Anthony became the second major boyfriend on the hit series. Steady and loyal with a caressing brown hand on Shana's pink blushed cheek, he always called her "beautiful-" a great adjective to describe a woman often doubting her strengths and talent. It seemed like a fourth wall breaking, a deliberate reaching out to every brown girl watching the pop culture phenomenon, letting them know that like Shana, they too were "beautiful" in a society that rarely told them so.

Anthony and Shana kept professional on everything. On the set of the Starbright film, villainous Eric Raymond took over the production and Anthony-- who was directing the feature-- quit.  Devastated Shana and the girls soon followed suit, leaving Eric to finish his bad work with The Misfits. Eventually, the creative team headed by Anthony decided to start a lower budget film (with many declining pay)-- which landed Jem a Best Leading Actress Oscar nomination. However, in "Culture Clash," everyone including Shana, weren't sold on Anthony's eclectic idea of having their latest music video integrated with odd performance artist, Fitzgerald Beck. Shana-- along with the others-- let Anthony know that they weren't sold on the new direction.
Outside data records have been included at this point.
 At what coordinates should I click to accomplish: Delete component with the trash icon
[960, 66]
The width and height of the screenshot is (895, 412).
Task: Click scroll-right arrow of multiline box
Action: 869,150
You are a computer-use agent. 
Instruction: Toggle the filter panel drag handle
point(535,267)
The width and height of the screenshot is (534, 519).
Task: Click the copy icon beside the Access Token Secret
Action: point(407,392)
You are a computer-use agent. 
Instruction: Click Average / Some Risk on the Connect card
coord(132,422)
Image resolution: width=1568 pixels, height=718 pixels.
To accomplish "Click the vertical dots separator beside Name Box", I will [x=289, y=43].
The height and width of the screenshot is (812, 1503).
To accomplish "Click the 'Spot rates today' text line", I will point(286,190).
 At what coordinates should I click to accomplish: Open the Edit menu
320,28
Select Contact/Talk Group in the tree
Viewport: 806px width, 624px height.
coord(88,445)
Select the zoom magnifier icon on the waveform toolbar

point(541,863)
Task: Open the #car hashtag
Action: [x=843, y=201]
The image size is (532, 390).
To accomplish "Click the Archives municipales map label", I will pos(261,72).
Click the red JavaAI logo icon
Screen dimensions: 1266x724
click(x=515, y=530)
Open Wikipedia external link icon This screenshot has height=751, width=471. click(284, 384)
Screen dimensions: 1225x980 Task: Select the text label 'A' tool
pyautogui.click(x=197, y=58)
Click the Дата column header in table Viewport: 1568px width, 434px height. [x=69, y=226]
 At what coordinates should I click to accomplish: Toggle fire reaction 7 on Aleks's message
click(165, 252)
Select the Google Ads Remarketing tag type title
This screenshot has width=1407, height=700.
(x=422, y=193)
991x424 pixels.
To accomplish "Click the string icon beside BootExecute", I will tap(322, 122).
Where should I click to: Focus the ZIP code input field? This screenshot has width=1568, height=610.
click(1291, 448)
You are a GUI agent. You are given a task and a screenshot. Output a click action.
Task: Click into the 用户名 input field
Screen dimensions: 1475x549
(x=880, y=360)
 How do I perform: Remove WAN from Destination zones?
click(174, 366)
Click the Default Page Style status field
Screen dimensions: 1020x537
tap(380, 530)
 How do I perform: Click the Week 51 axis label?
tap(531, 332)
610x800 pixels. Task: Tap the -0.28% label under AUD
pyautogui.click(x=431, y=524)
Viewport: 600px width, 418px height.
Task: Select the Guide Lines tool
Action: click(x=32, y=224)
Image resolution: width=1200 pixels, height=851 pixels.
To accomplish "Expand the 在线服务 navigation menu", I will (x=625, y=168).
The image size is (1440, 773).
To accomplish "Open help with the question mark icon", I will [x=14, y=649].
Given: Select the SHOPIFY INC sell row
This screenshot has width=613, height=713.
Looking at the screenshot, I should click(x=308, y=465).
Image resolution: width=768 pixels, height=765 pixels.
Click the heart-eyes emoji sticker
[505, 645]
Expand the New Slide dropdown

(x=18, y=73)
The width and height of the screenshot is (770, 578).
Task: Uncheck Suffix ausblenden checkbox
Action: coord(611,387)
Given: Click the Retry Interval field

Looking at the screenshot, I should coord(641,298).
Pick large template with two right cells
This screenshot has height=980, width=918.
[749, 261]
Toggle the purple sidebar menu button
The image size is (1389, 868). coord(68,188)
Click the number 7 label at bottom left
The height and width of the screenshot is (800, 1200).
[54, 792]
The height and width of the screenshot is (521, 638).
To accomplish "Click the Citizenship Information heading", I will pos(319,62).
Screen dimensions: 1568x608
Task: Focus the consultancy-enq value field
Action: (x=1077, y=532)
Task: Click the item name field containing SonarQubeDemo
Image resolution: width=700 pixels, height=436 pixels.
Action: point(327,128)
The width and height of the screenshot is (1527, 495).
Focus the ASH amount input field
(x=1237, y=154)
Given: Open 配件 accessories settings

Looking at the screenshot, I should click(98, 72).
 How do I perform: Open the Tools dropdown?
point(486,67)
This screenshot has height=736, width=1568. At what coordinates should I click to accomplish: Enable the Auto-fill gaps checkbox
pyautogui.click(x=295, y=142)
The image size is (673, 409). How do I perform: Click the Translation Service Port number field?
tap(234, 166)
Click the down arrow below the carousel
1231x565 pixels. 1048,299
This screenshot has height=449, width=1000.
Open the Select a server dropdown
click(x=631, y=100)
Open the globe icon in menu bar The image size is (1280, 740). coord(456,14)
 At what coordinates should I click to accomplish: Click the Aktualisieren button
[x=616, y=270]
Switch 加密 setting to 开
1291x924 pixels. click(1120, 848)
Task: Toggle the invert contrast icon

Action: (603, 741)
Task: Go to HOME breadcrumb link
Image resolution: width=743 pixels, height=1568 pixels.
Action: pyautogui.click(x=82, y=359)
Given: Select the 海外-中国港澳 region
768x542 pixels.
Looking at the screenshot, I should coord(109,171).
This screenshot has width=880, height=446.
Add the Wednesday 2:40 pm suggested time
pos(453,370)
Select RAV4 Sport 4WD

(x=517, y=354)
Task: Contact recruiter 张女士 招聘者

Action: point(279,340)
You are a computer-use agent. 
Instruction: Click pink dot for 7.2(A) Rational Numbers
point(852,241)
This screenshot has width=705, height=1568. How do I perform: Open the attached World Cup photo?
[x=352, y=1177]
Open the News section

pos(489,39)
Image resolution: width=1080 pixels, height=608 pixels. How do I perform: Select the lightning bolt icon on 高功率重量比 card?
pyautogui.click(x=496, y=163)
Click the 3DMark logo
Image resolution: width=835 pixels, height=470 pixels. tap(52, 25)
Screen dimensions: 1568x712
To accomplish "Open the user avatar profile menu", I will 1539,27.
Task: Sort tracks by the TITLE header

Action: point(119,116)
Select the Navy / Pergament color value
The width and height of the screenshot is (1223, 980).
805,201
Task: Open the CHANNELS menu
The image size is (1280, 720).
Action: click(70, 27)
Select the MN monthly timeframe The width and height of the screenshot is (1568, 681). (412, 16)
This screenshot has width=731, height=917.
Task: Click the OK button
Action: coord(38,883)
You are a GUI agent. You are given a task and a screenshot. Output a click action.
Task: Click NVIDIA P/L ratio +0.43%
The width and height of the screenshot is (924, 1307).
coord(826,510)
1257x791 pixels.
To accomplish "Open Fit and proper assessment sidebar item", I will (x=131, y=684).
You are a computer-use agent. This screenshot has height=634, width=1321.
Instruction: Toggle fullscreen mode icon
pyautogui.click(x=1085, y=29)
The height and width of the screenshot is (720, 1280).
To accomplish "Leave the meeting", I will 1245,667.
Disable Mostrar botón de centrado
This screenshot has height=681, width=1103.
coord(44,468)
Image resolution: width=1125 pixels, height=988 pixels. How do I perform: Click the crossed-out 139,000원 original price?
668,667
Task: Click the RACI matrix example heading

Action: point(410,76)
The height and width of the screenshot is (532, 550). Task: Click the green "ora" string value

When Shana believes her friends have deserted her, Anthony lends sweet consolation.
In "The Talent Search," a two parter, at a recording session, Shana is dissatisfied with playing drums until Anthony comes in, springing great news. He suggested her as a designer for a star actress. Anthony obviously holds ample clout in the industry. On word of mouth (and likely her huge double win at the Fashion Show), his campaigning and praise of his girlfriend gets her a rare opportunity to shine. Although reserved and doubtful, Shana temporarily leaves the band to pursue her fashion career dreams. Anthony gives Shana emotional support, believing in her abilities, respecting whichever decision she chooses to make.

Unfortunately, the actress is a real diva-- screaming at Shana to redo outfits already designed and put together, ripping up Shana's sketches in a monstrous matter, and begging Shana to sabotage her worth so that other actresses wearing her clothes wouldn't outshine her. It took Shana ample time to stand up and tell the woman to take a hike.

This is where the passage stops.